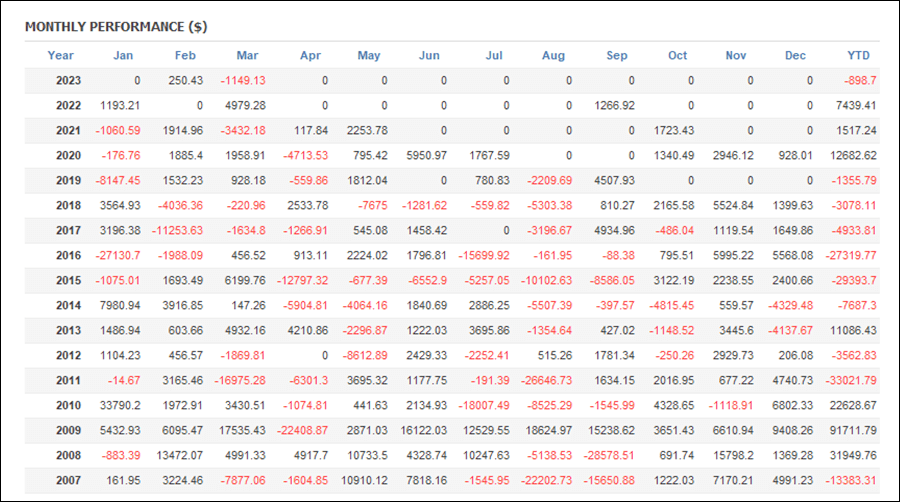Click the Year column header
Screen dimensions: 900x502
pyautogui.click(x=61, y=55)
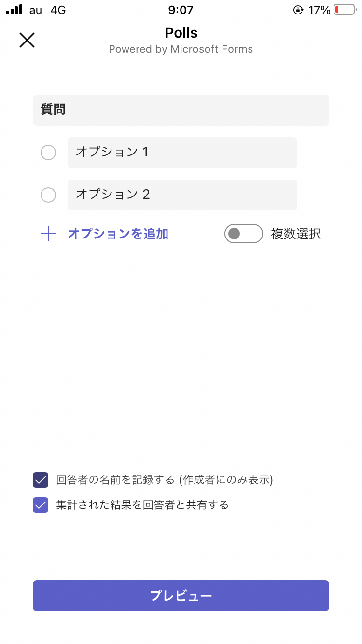This screenshot has width=362, height=644.
Task: Uncheck 回答者の名前を記録する checkbox
Action: pos(41,480)
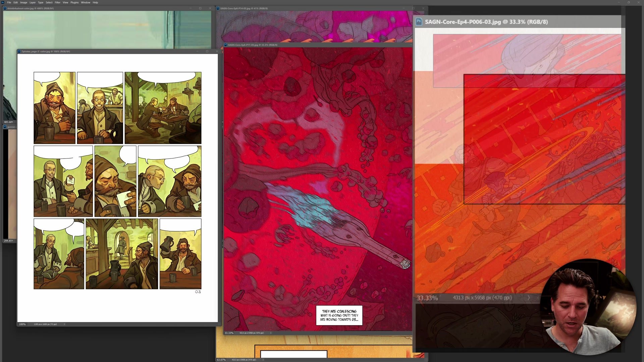Open the Layer menu

(33, 2)
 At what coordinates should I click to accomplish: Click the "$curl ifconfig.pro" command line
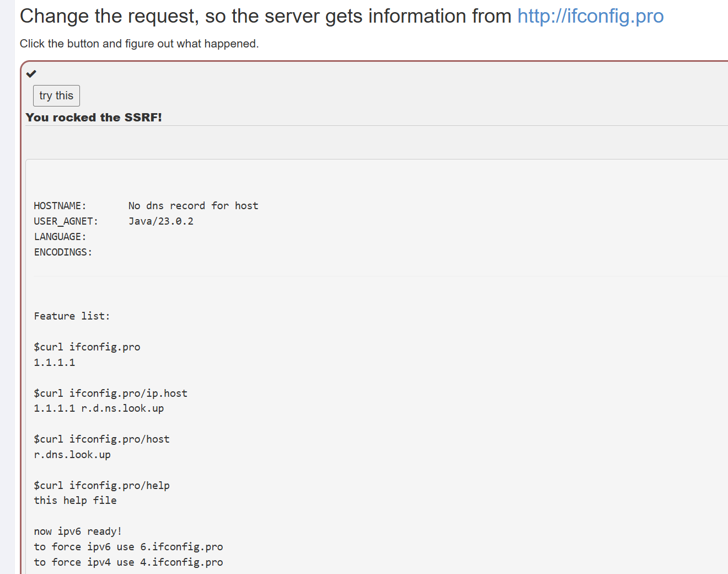[x=87, y=347]
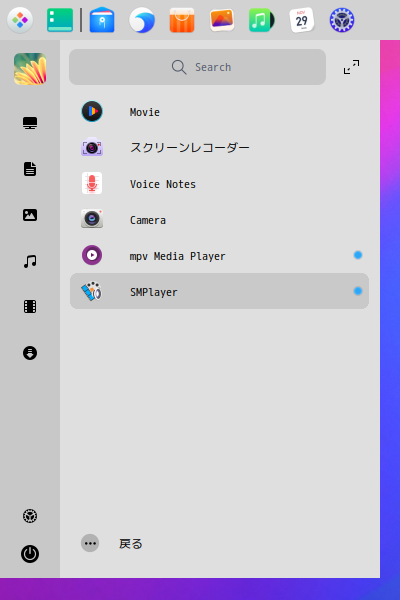Viewport: 400px width, 600px height.
Task: Open the calendar in the dock
Action: (x=302, y=20)
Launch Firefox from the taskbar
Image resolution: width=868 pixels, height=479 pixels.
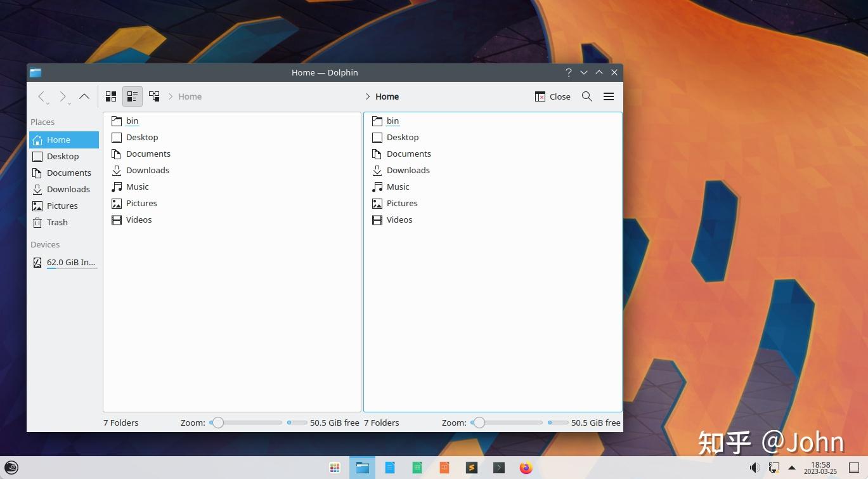coord(526,468)
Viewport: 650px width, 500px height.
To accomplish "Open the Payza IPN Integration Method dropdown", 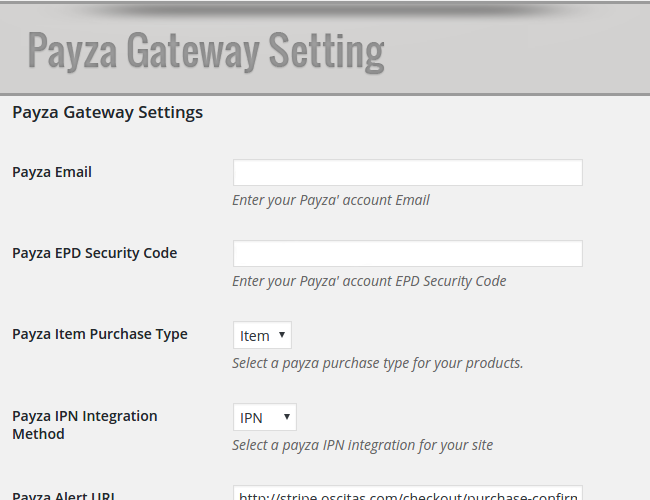I will click(264, 417).
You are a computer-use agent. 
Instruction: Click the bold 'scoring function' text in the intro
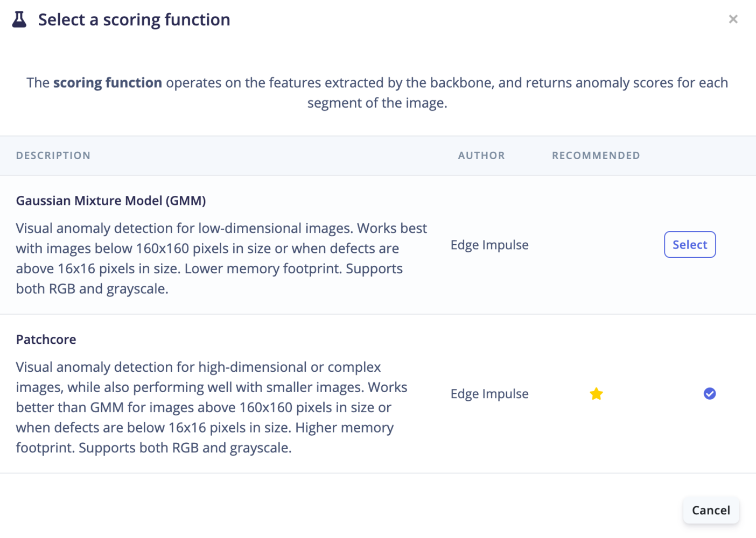108,83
☆ ☆ ☆ ☆
### REQUIREMENTS:
Copy the records from the line containing "You are a computer-use agent." through the end, substituting "introduction" for "intro" and changing nothing else. Omit the pictures.

### FINAL RESULT:
You are a computer-use agent. 
Instruction: Click the bold 'scoring function' text in the introduction
108,83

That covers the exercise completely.